- Aim of the task
Lines below containing the word "this" should be copied out.

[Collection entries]
::::::
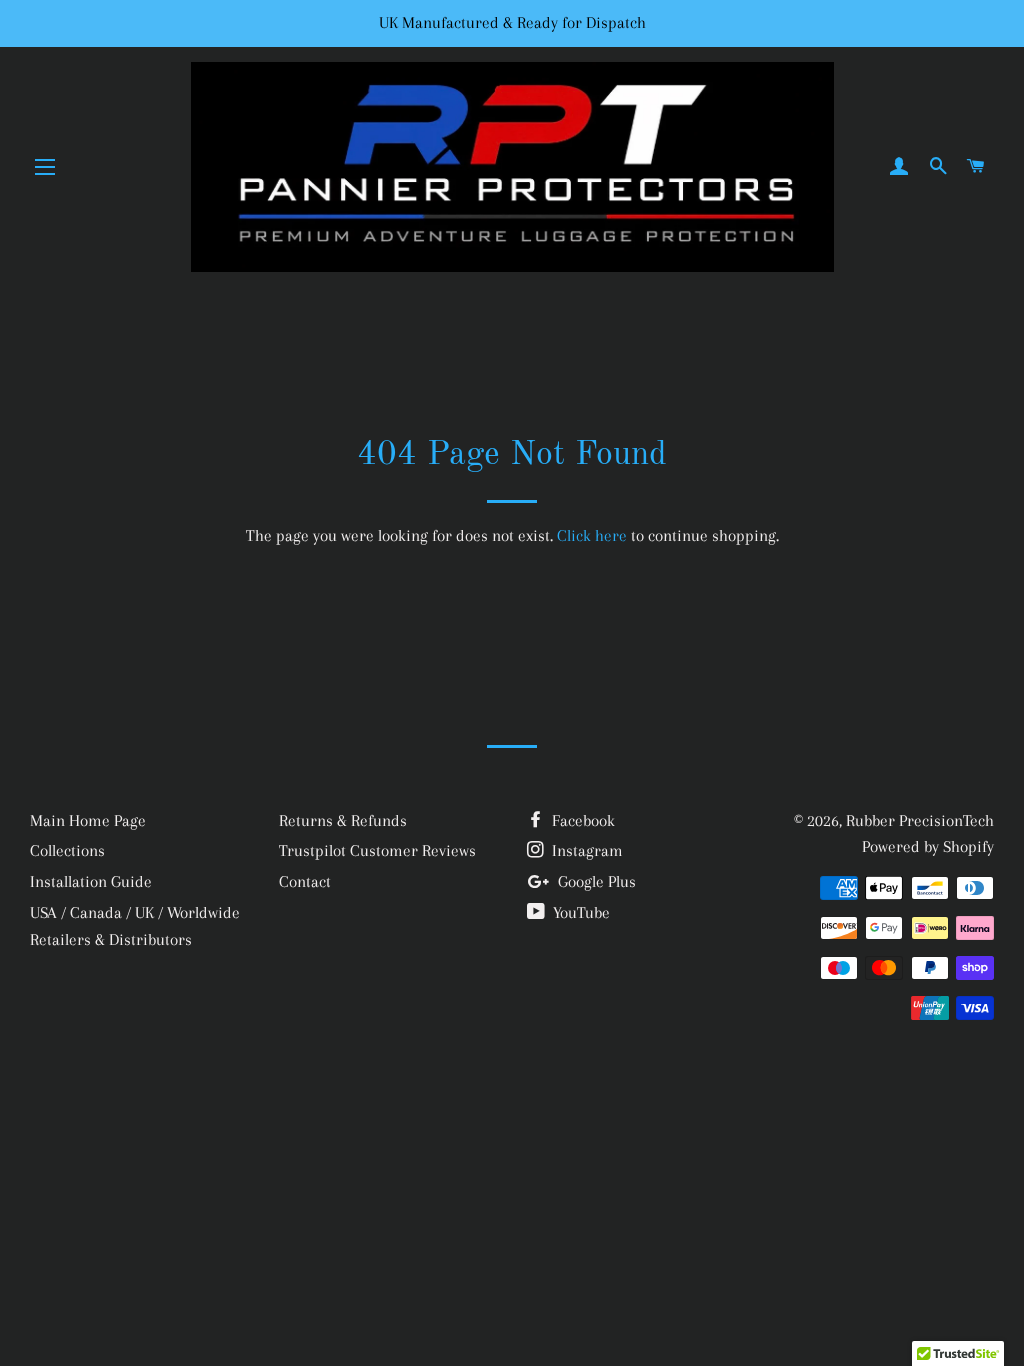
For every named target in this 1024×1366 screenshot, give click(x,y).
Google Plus (595, 881)
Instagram (585, 850)
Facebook (581, 820)
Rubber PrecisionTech (920, 820)
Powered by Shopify (928, 846)
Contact (305, 881)
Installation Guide (91, 881)
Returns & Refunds (343, 820)
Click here (592, 535)
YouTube (579, 912)
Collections (67, 850)
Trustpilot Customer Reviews (377, 850)
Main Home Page (88, 820)
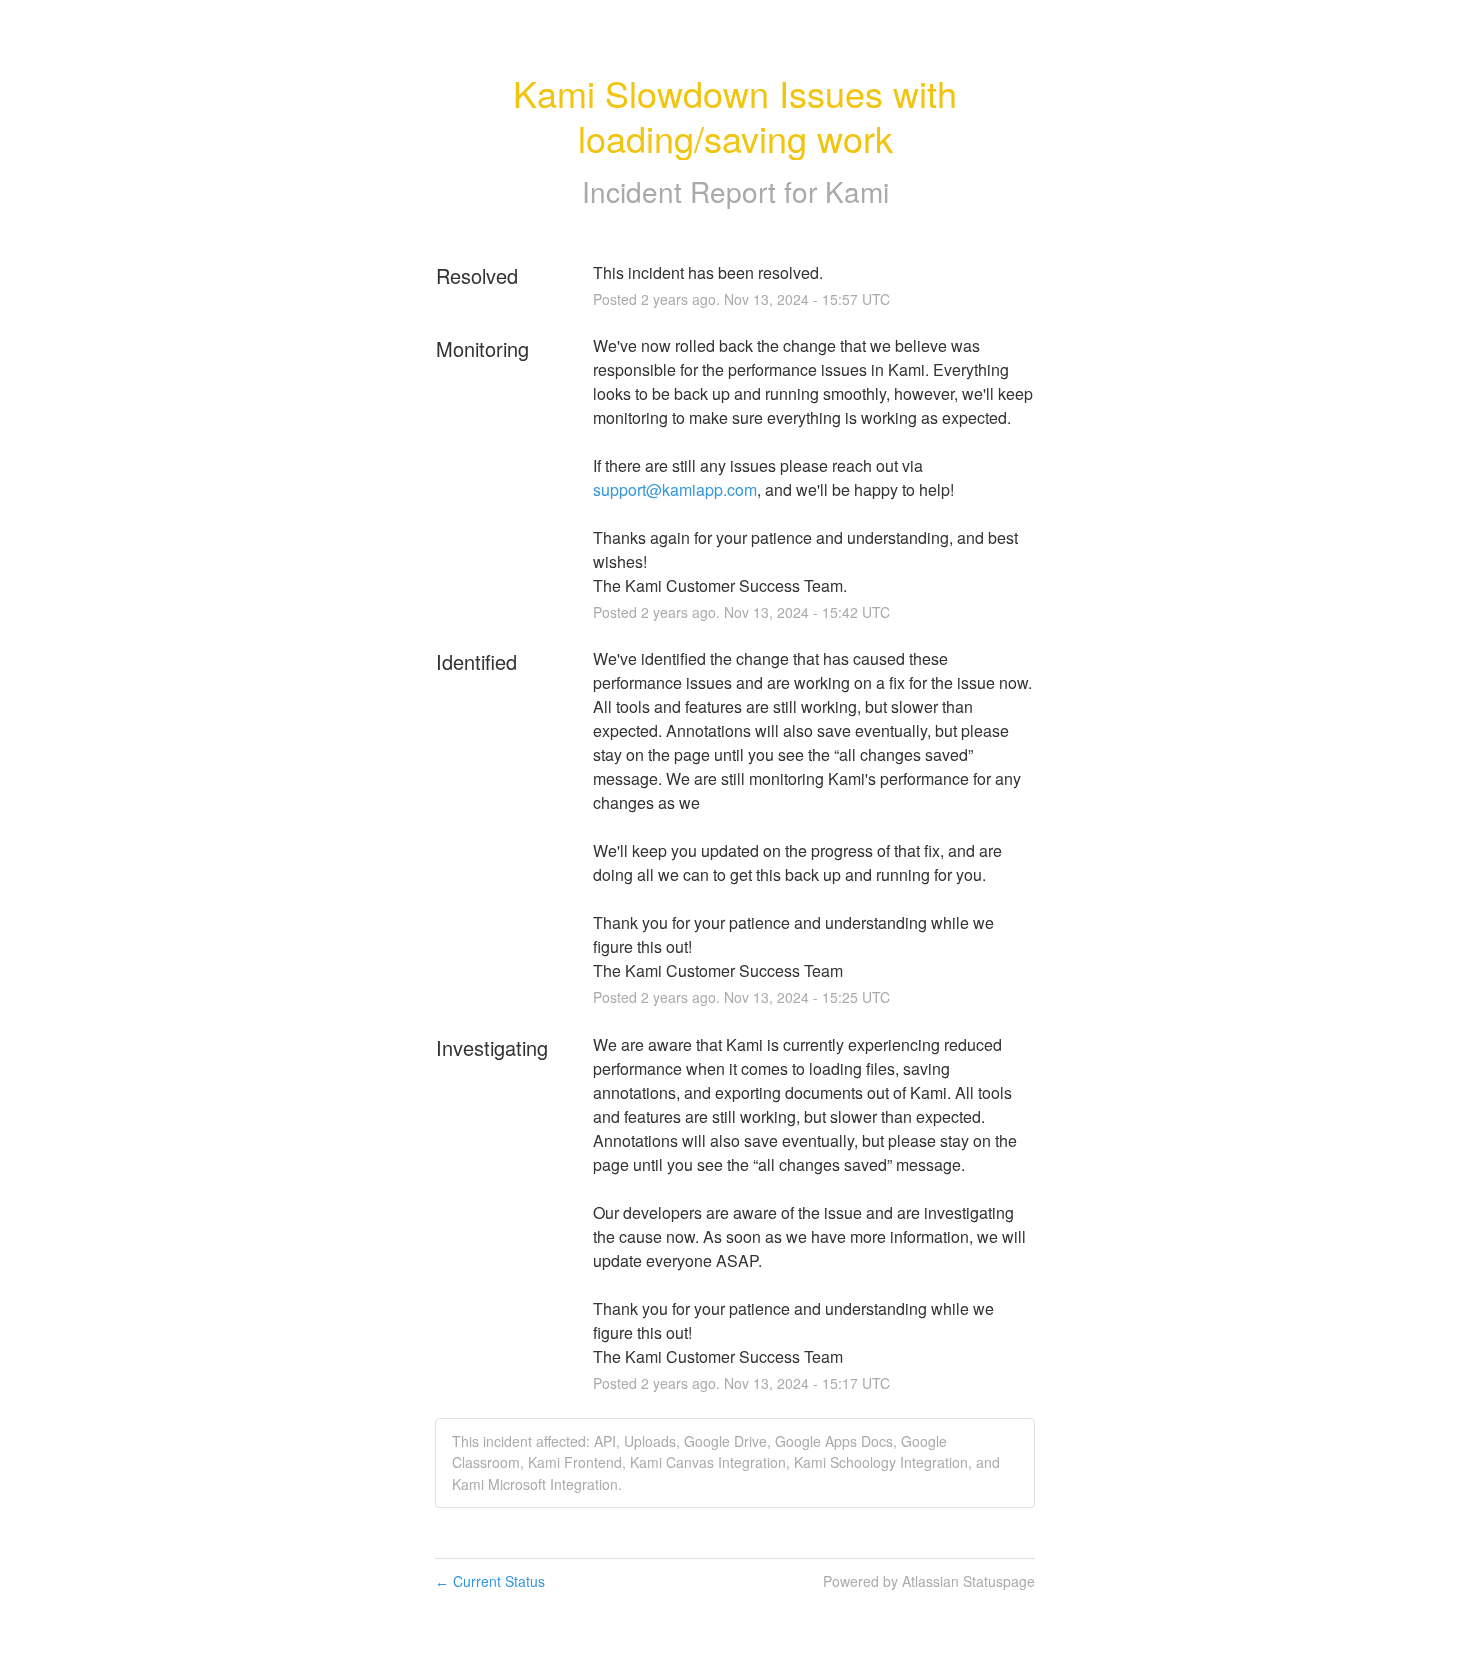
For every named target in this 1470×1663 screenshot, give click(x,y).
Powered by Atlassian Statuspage (929, 1581)
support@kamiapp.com (675, 489)
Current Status (490, 1581)
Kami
::::::
- Solved exercise
For every named target in this 1024×1366 screenshot, give click(x,y).
For every named target in this 1470×1663 screenshot, give click(x,y).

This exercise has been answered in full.